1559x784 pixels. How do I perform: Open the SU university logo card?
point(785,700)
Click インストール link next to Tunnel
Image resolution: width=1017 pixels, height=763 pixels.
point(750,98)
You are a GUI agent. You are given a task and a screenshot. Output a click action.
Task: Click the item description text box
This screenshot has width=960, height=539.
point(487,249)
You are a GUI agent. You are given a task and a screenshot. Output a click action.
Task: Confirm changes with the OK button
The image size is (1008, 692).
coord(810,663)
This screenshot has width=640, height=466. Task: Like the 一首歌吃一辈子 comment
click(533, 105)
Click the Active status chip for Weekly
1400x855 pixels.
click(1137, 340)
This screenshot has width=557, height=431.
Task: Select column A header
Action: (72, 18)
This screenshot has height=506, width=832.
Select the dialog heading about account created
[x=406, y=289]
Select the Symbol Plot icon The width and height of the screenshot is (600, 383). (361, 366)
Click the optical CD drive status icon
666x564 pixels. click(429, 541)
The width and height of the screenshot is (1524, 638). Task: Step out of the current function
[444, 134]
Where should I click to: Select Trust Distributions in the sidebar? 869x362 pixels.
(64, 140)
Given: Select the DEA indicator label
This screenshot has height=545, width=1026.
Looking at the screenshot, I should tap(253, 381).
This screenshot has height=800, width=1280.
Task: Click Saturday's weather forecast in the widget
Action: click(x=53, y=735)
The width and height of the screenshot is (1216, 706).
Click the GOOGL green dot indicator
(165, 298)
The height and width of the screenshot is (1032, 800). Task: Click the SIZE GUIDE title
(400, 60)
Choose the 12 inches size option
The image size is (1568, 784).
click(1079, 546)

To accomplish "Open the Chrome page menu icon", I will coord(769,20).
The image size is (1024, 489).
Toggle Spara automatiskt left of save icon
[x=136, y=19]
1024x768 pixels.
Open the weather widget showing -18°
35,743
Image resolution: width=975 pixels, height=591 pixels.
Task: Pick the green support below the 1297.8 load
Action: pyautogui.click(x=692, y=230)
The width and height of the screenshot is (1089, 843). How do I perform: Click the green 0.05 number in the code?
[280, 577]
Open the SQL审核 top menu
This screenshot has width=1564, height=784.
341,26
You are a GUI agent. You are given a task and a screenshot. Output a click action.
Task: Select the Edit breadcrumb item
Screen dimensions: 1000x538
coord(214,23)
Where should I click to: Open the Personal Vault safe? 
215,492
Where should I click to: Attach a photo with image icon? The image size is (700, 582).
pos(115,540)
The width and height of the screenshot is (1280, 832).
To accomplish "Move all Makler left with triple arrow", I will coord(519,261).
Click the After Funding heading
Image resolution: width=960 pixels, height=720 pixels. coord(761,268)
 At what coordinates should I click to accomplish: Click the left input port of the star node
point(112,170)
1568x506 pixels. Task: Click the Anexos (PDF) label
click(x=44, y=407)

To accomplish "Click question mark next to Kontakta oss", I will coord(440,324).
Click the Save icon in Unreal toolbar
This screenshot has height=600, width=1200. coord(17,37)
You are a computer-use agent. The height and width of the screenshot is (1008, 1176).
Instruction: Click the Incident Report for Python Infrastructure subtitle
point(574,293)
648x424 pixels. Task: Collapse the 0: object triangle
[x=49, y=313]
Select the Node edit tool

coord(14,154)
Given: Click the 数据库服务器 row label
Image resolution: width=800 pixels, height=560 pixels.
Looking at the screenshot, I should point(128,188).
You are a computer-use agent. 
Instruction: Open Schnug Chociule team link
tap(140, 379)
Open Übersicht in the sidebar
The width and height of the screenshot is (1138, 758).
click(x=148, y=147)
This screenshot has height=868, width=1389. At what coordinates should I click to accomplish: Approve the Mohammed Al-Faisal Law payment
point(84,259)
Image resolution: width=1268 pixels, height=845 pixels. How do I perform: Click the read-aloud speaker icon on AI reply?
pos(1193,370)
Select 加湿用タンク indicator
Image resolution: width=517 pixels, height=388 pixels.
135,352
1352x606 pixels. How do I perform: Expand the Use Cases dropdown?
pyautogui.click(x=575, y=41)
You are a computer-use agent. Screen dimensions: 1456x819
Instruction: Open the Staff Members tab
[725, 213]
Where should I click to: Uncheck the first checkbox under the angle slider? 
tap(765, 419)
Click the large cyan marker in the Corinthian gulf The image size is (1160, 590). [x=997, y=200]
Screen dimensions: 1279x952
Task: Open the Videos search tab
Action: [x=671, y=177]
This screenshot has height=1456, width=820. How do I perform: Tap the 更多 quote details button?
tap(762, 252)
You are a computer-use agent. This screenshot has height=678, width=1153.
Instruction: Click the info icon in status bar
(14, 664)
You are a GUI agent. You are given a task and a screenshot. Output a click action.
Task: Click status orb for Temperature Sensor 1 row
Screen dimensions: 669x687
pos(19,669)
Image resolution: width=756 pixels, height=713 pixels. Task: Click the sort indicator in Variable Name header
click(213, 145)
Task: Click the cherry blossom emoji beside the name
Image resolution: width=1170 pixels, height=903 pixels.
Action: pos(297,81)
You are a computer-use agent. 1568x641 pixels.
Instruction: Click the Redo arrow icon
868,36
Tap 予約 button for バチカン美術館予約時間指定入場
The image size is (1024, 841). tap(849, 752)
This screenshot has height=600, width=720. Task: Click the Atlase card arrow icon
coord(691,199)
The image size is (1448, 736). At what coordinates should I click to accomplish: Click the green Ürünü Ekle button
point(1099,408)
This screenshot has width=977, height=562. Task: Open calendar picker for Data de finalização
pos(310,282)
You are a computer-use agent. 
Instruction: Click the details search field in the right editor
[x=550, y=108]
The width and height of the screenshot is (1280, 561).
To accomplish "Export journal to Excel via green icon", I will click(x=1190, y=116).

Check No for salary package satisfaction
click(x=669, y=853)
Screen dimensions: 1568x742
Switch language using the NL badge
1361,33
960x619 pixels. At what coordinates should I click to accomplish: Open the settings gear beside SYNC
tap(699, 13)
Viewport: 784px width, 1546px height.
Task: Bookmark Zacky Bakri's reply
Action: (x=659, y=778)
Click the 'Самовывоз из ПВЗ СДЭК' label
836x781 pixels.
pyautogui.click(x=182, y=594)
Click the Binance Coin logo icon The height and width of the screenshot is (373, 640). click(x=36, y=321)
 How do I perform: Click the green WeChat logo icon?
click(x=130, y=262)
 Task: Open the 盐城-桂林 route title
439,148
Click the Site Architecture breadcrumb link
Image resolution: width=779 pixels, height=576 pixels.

........

→ **Problem to solve**: Once more, write out all the data above exactly as given.

→ **Result of this task**:
1559x784 pixels. How do I perform: Open the SU university logo card?
point(785,700)
Click インストール link next to Tunnel
Image resolution: width=1017 pixels, height=763 pixels.
point(750,98)
You are a GUI agent. You are given a task and a screenshot. Output a click action.
Task: Click the item description text box
This screenshot has width=960, height=539.
point(487,249)
You are a GUI agent. You are given a task and a screenshot. Output a click action.
Task: Confirm changes with the OK button
The image size is (1008, 692).
coord(810,663)
This screenshot has width=640, height=466. Task: Like the 一首歌吃一辈子 comment
click(533, 105)
Click the Active status chip for Weekly
1400x855 pixels.
click(1137, 340)
This screenshot has width=557, height=431.
Task: Select column A header
Action: (72, 18)
This screenshot has height=506, width=832.
Select the dialog heading about account created
[x=406, y=289]
Select the Symbol Plot icon The width and height of the screenshot is (600, 383). (361, 366)
Click the optical CD drive status icon
666x564 pixels. click(429, 541)
The width and height of the screenshot is (1524, 638). Task: Step out of the current function
[444, 134]
Where should I click to: Select Trust Distributions in the sidebar? 869x362 pixels.
(64, 140)
Given: Select the DEA indicator label
This screenshot has height=545, width=1026.
Looking at the screenshot, I should tap(253, 381).
This screenshot has height=800, width=1280.
Task: Click Saturday's weather forecast in the widget
Action: click(x=53, y=735)
The width and height of the screenshot is (1216, 706).
Click the GOOGL green dot indicator
(165, 298)
The height and width of the screenshot is (1032, 800). Task: Click the SIZE GUIDE title
(400, 60)
Choose the 12 inches size option
The image size is (1568, 784).
click(1079, 546)

To accomplish "Open the Chrome page menu icon", I will coord(769,20).
The image size is (1024, 489).
Toggle Spara automatiskt left of save icon
[x=136, y=19]
1024x768 pixels.
Open the weather widget showing -18°
35,743
Image resolution: width=975 pixels, height=591 pixels.
Task: Pick the green support below the 1297.8 load
Action: pyautogui.click(x=692, y=230)
The width and height of the screenshot is (1089, 843). How do I perform: Click the green 0.05 number in the code?
[280, 577]
Open the SQL审核 top menu
This screenshot has width=1564, height=784.
341,26
You are a GUI agent. You are given a task and a screenshot. Output a click action.
Task: Select the Edit breadcrumb item
Screen dimensions: 1000x538
coord(214,23)
Where should I click to: Open the Personal Vault safe? 
215,492
Where should I click to: Attach a photo with image icon? The image size is (700, 582).
pos(115,540)
The width and height of the screenshot is (1280, 832).
To accomplish "Move all Makler left with triple arrow", I will coord(519,261).
Click the After Funding heading
Image resolution: width=960 pixels, height=720 pixels. coord(761,268)
 At what coordinates should I click to accomplish: Click the left input port of the star node
point(112,170)
1568x506 pixels. Task: Click the Anexos (PDF) label
click(x=44, y=407)

To accomplish "Click question mark next to Kontakta oss", I will coord(440,324).
Click the Save icon in Unreal toolbar
This screenshot has height=600, width=1200. coord(17,37)
You are a computer-use agent. The height and width of the screenshot is (1008, 1176).
Instruction: Click the Incident Report for Python Infrastructure subtitle
point(574,293)
648x424 pixels. Task: Collapse the 0: object triangle
[x=49, y=313]
Select the Node edit tool

coord(14,154)
Given: Click the 数据库服务器 row label
Image resolution: width=800 pixels, height=560 pixels.
Looking at the screenshot, I should point(128,188).
You are a computer-use agent. 
Instruction: Open Schnug Chociule team link
tap(140, 379)
Open Übersicht in the sidebar
The width and height of the screenshot is (1138, 758).
click(x=148, y=147)
This screenshot has height=868, width=1389. At what coordinates should I click to accomplish: Approve the Mohammed Al-Faisal Law payment
point(84,259)
Image resolution: width=1268 pixels, height=845 pixels. How do I perform: Click the read-aloud speaker icon on AI reply?
pos(1193,370)
Select 加湿用タンク indicator
Image resolution: width=517 pixels, height=388 pixels.
135,352
1352x606 pixels. How do I perform: Expand the Use Cases dropdown?
pyautogui.click(x=575, y=41)
You are a computer-use agent. Screen dimensions: 1456x819
Instruction: Open the Staff Members tab
[725, 213]
Where should I click to: Uncheck the first checkbox under the angle slider? 
tap(765, 419)
Click the large cyan marker in the Corinthian gulf The image size is (1160, 590). [x=997, y=200]
Screen dimensions: 1279x952
Task: Open the Videos search tab
Action: [x=671, y=177]
This screenshot has height=1456, width=820. How do I perform: Tap the 更多 quote details button?
tap(762, 252)
You are a computer-use agent. This screenshot has height=678, width=1153.
Instruction: Click the info icon in status bar
(14, 664)
You are a GUI agent. You are given a task and a screenshot. Output a click action.
Task: Click status orb for Temperature Sensor 1 row
Screen dimensions: 669x687
pos(19,669)
Image resolution: width=756 pixels, height=713 pixels. Task: Click the sort indicator in Variable Name header
click(213, 145)
Task: Click the cherry blossom emoji beside the name
Image resolution: width=1170 pixels, height=903 pixels.
Action: pos(297,81)
You are a computer-use agent. 1568x641 pixels.
Instruction: Click the Redo arrow icon
868,36
Tap 予約 button for バチカン美術館予約時間指定入場
The image size is (1024, 841). tap(849, 752)
This screenshot has height=600, width=720. Task: Click the Atlase card arrow icon
coord(691,199)
The image size is (1448, 736). At what coordinates should I click to accomplish: Click the green Ürünü Ekle button
point(1099,408)
This screenshot has width=977, height=562. Task: Open calendar picker for Data de finalização
pos(310,282)
You are a computer-use agent. 
Instruction: Click the details search field in the right editor
[x=550, y=108]
The width and height of the screenshot is (1280, 561).
To accomplish "Export journal to Excel via green icon", I will click(x=1190, y=116).

Check No for salary package satisfaction
click(x=669, y=853)
Screen dimensions: 1568x742
Switch language using the NL badge
1361,33
960x619 pixels. At what coordinates should I click to accomplish: Open the settings gear beside SYNC
tap(699, 13)
Viewport: 784px width, 1546px height.
Task: Bookmark Zacky Bakri's reply
Action: (x=659, y=778)
Click the 'Самовывоз из ПВЗ СДЭК' label
836x781 pixels.
pyautogui.click(x=182, y=594)
Click the Binance Coin logo icon The height and width of the screenshot is (373, 640). click(x=36, y=321)
 How do I perform: Click the green WeChat logo icon?
click(x=130, y=262)
 Task: Open the 盐城-桂林 route title
439,148
Click the Site Architecture breadcrumb link
Image resolution: width=779 pixels, height=576 pixels.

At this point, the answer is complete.